DATA TO USE -

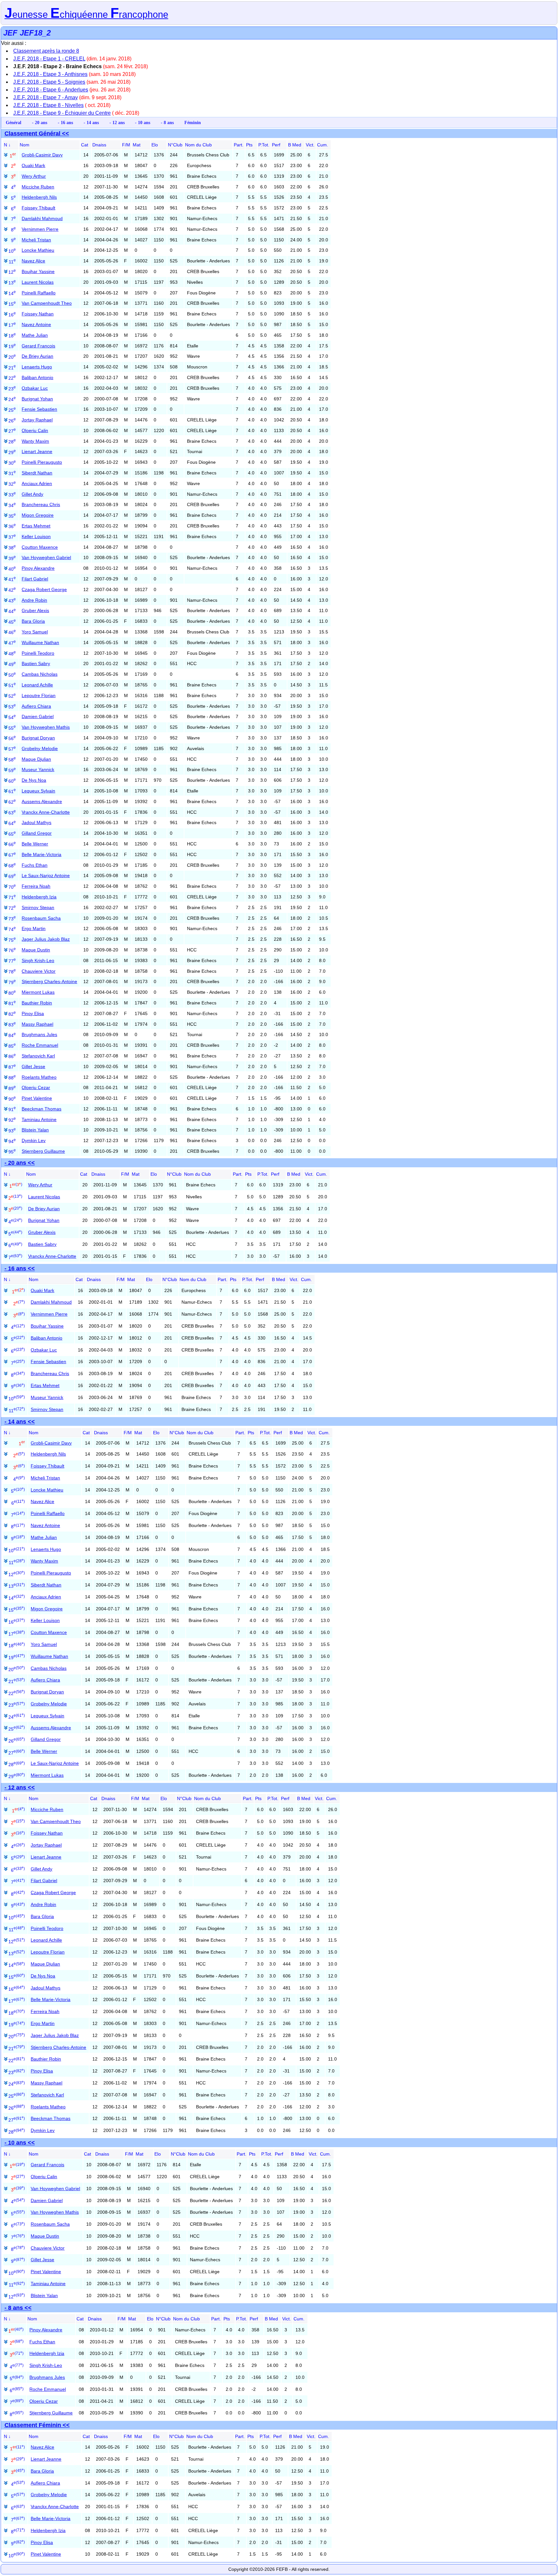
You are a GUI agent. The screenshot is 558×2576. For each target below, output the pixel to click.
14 (12, 293)
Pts (249, 144)
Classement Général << (37, 133)
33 (12, 494)
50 (12, 675)
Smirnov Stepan (38, 907)
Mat (136, 144)
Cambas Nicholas (39, 674)
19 (12, 346)
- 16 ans (65, 122)
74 (12, 929)
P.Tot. (263, 144)
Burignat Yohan (37, 398)
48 (12, 653)
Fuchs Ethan (34, 865)
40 (12, 569)
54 (12, 717)
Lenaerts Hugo (37, 366)
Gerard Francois (38, 345)
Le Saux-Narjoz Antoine (46, 875)
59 (12, 770)
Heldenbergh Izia (39, 896)
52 (12, 696)
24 (12, 399)
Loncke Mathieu (38, 250)
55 (12, 728)
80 (12, 993)
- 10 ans (142, 122)
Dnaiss (99, 144)
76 (12, 950)
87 (12, 1067)
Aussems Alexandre (42, 801)
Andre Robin (34, 600)
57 (12, 749)
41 (12, 579)
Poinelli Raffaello (39, 292)
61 (12, 791)
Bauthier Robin (37, 1002)
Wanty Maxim (35, 441)
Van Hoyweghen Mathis (46, 727)
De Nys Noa (34, 780)
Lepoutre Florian (39, 695)
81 (12, 1003)
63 (12, 812)
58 (12, 759)
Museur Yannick (38, 769)
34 (12, 505)
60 (12, 781)
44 (12, 611)
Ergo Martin (34, 928)
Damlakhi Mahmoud (42, 218)
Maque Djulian (36, 759)
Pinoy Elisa (33, 1013)
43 (12, 600)
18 (12, 335)
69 (12, 876)
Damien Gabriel (38, 716)
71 (12, 897)
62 (12, 802)
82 (12, 1014)
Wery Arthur (34, 176)
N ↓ (7, 144)
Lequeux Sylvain (38, 790)
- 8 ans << (18, 2308)
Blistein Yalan (35, 1129)
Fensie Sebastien (39, 409)
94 (12, 1141)
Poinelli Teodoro (38, 653)
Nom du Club (198, 144)
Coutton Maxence (40, 547)
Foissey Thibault (38, 207)
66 (12, 844)
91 (12, 1109)
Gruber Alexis (35, 610)
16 (12, 314)
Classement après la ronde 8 (46, 51)
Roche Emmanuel (40, 1045)
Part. (238, 144)
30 (12, 463)
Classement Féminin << (37, 2425)
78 (12, 971)
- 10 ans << (20, 2142)
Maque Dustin (36, 949)
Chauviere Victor (39, 971)
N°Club (175, 144)
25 (12, 410)
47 (12, 643)
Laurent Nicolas (38, 282)
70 (12, 887)
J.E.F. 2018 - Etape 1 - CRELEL (49, 58)
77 (12, 961)
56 (12, 738)
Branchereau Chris (41, 504)
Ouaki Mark (33, 165)
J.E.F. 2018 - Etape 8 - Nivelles (48, 105)
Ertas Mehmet (36, 525)
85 (12, 1046)
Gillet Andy (32, 494)
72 (12, 908)
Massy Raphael (37, 1024)
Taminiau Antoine (39, 1119)
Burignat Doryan (38, 737)
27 (12, 431)
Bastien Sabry (36, 663)
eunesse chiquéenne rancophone (86, 14)
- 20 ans (39, 122)
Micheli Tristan (36, 239)
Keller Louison (36, 536)
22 (12, 378)
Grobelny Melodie (40, 748)
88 (12, 1077)
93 (12, 1130)
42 (12, 590)
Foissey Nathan (38, 313)
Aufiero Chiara (36, 706)
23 (12, 388)
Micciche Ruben (38, 186)
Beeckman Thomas (41, 1108)
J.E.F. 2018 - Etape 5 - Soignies (49, 82)
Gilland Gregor (37, 833)
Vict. (310, 144)
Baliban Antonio (37, 377)
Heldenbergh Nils (39, 197)
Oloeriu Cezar (36, 1087)
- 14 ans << (20, 1421)
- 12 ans (117, 122)
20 (12, 357)
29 (12, 452)
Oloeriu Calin (35, 430)
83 (12, 1024)
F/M (126, 144)
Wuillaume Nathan (40, 642)
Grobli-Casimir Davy (42, 154)
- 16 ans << (20, 1268)
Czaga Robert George (44, 589)
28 (12, 441)
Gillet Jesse (33, 1066)
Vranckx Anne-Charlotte (46, 812)
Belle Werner (35, 843)
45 (12, 622)
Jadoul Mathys (36, 822)
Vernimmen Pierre (40, 229)
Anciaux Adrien (37, 483)
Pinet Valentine (37, 1098)
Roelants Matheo (39, 1077)
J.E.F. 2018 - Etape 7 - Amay (45, 97)
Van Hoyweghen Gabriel (46, 557)
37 (12, 537)
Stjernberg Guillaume (43, 1151)
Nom (24, 144)
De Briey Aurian (37, 356)
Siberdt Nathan (37, 472)
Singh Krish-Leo (38, 960)
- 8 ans (167, 122)
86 (12, 1056)
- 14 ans (91, 122)
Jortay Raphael (37, 419)
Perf (276, 144)
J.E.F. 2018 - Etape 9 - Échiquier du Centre (62, 113)
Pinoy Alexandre (38, 568)
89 (12, 1088)
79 (12, 982)
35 (12, 516)
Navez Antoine (36, 324)
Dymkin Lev (34, 1140)
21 (12, 367)
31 (12, 473)
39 (12, 558)
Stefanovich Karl (38, 1055)
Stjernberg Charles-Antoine (49, 981)
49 (12, 664)
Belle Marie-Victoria (41, 854)
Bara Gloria (33, 621)
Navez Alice (33, 260)
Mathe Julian (35, 335)
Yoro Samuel (35, 631)
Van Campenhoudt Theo (47, 303)
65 (12, 834)
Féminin (192, 122)
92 (12, 1120)
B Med (294, 144)
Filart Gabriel (35, 578)
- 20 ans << (20, 1163)
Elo (154, 144)
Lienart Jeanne (37, 451)
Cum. (322, 144)
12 (12, 272)
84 (12, 1035)
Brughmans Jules (39, 1034)
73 (12, 918)
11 (12, 261)
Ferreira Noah (36, 886)
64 (12, 823)
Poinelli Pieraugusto (42, 462)
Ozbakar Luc (35, 388)
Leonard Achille (37, 684)
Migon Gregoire (38, 515)
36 (12, 526)
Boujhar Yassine (38, 271)
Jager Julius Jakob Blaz (46, 939)
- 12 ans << (20, 1787)
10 (12, 251)
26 (12, 420)
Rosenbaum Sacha (41, 918)
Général (13, 122)
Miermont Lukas (38, 992)
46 (12, 632)
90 (12, 1099)
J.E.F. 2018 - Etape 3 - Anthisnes (50, 74)
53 (12, 706)
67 (12, 855)
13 (12, 282)
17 (12, 325)
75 (12, 940)
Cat (84, 144)
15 (12, 304)
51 (12, 685)
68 (12, 865)
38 (12, 547)
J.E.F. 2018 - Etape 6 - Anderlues (50, 89)
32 (12, 484)
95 (12, 1151)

THE TASK - Pictures excluded, repeat the material above from its first line through the line containing "48 (12, 653)", both included.

SOLUTION TO THE EXERCISE -
You are a GUI agent. The screenshot is 558×2576. For each target below, output the pixel to click.
14 (12, 293)
Pts (249, 144)
Classement Général << (37, 133)
33 (12, 494)
50 (12, 675)
Smirnov Stepan (38, 907)
Mat (136, 144)
Cambas Nicholas (39, 674)
19 (12, 346)
- 16 ans (65, 122)
74 (12, 929)
P.Tot. (263, 144)
Burignat Yohan (37, 398)
48 (12, 653)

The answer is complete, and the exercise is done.